LÎle Boubon

23/01/2021

Il fait chaud très chaud, demain les élèves rentrent en classe après 5 semaines de vacances. Chaque jour le soleil joue avec la pluie. Sur la plage on crame, 500 mètres plus loin dans les terres soit 150m plus haut, les nuages déversent des gouttes chaudes,  à 2000 mètres d’altitude le vert de la végétation se cache entre les nappes de brouillard, féérique ou presque car les moustiques guettent. Ce contraste émerveille on ne sait  où l’on se sent le mieux

Notre première visite : Le Musée de Villèle sur les hauteurs de Saint-Paul.
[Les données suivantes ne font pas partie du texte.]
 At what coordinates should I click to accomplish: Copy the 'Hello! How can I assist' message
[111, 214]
La villa fût bâtie pour abriter une famille bourgeoise en quête d’argent et d’un  titre nobiliaire (ça rappelle Michel-Ange) Pour y parvenir on exploite des champs de cannes à sucre où seuls les esclaves d’origine africaine ou indienne tiennent le choc (ça rappelle Léonard de Vinci). 
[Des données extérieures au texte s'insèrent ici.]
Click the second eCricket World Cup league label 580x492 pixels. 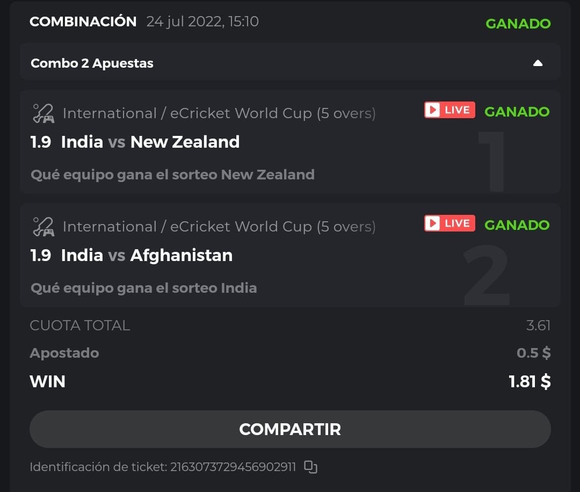coord(219,227)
L’esclavagisme reste un traumatisme pour les gens de l’île visiblement, on les comprend. 

J’aimerai leur dire, il existe de belle histoires aussi, l’esclavagisme, même s’il existe encore sous diverses formes, quoi de plus contemporain que l’exploitation d’une majorité par une minorité, n’est pas un fatalisme. Seulement ces exceptions à la règle ne font pas le poids tout simplement.

Il existe un mémorial de l’Abolition de l’Esclavage à Nantes, en Métropole, mais pas un musée de l’Esclavagisme… dommage. Au mieux on reste honteux, au pire on regrette ces temps bénis pour les « gros blancs ».